Of course, with the design presentations coming up next week, a good amount of my time this week was devoted to preparing for that as well, and the rest was spent building the platform for the reinforcement learning. The current consensus for optimal Go engine creation is a combination of deep learning and Monte Carlo Tree Simulations (MCTS). MCTS works by using self-play to simulate many game paths given a certain position, and choosing the move providing the best overall outcome. I have started work on creating the framework to perform these simulations as quickly as possible (holding game state, allowing the candidate engine to make moves against itself and returning the new board, etc.).

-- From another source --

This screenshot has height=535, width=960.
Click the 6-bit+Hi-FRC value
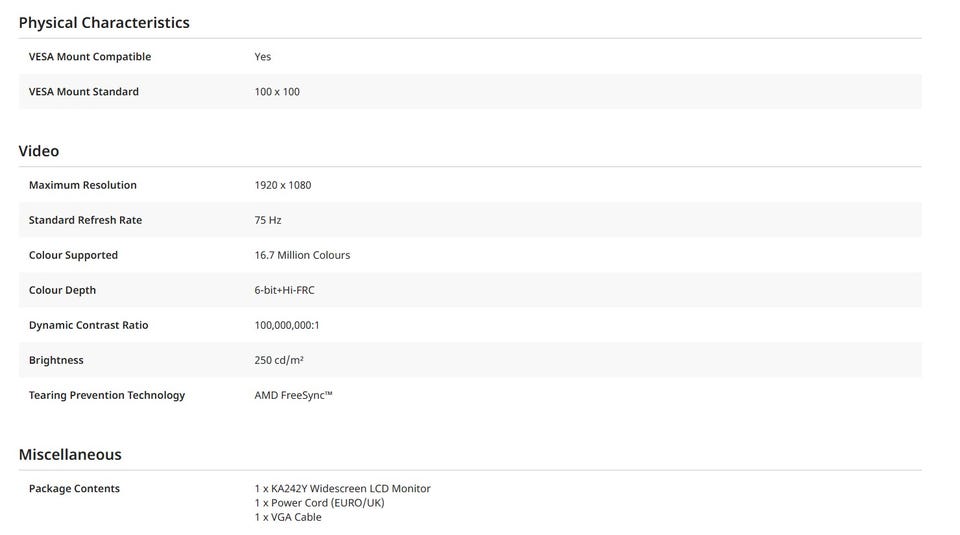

With regards to classwork helping me prepare for this project, I think the two ECE classes that helped the most are 18213 and 18344. I have not taken any classes in reinforcement learning or machine learning in general, but the research I did in the Cylab with ECE Prof. Vyas Sekar certainly helped me a huge amount, both in the subject matter of the research (deep learning) and the experience of reading scholarly papers to fully understand techniques you are considering using. What 18213 and 18344 provided was the “correct” way of thinking about setting up my framework. I need my simulations to be as efficient as possible while also maintaining accuracy, and I need my system to be as robust as possible, as I will need to make frequent changes, tuning parameters, etc. These combined with the research papers read last week, and the two above papers are what influenced my portion of the design the most.
Finally, in the next week I plan to finish the Go simulation framework, and begin work on setting up the reinforcement learning architecture, to begin training in the week after. MCTS simulation is quite efficient, but with the distinct limit on computational resources I have, allocating proper time is vital.